- INPUT FOR THIS TASK:
•••
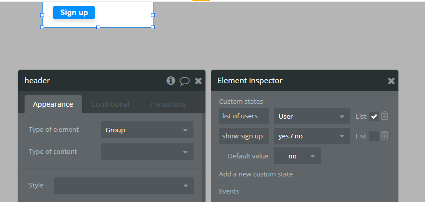Click 'Add a new custom state' link
425x202 pixels.
[256, 174]
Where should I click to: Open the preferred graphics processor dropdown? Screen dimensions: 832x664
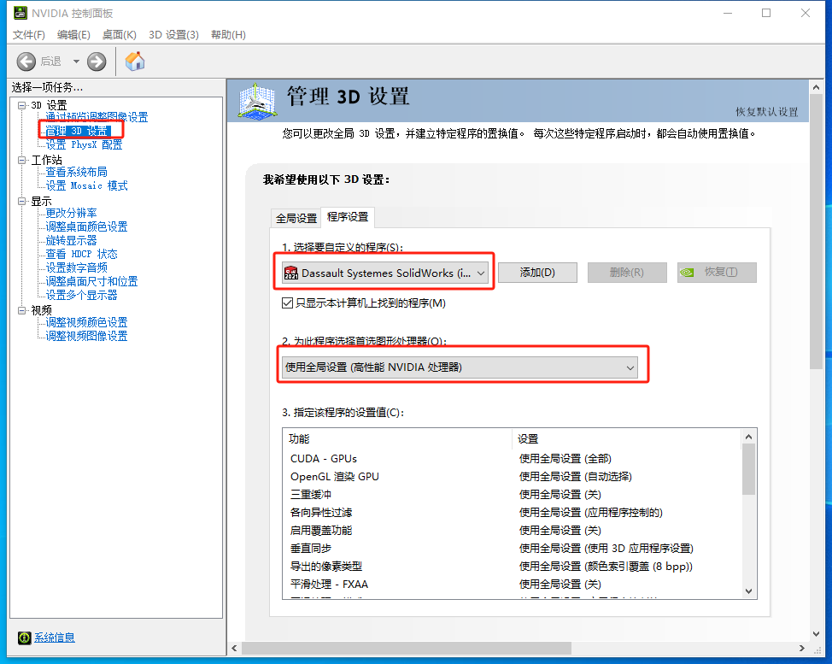point(630,367)
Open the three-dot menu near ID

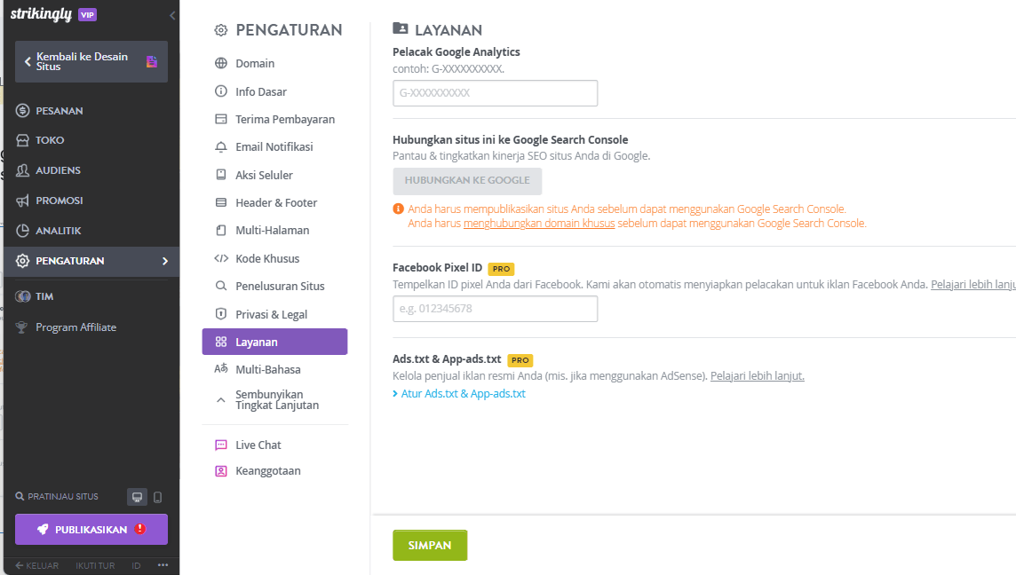coord(162,564)
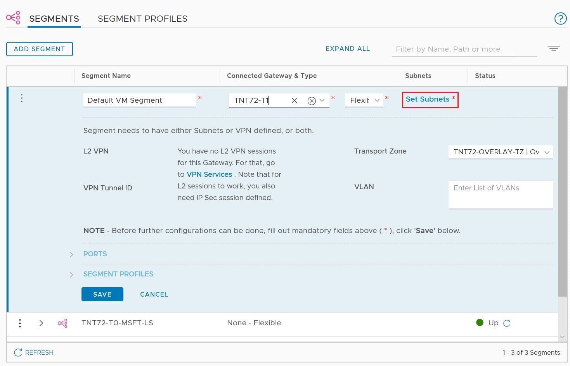Open the Transport Zone dropdown
Viewport: 570px width, 366px height.
point(547,152)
•••
- PROBLEM: For this exercise, output only the lines from the one bearing "Where should I" to the end of the material above, exactly as written, with pictures left out.

- EXERCISE OUTPUT:
Where should I click to: Open the preferred graphics processor dropdown? Screen dimensions: 832x664
point(630,367)
Open the three-dot menu near ID

coord(162,564)
Open the Transport Zone dropdown
Viewport: 570px width, 366px height.
point(547,152)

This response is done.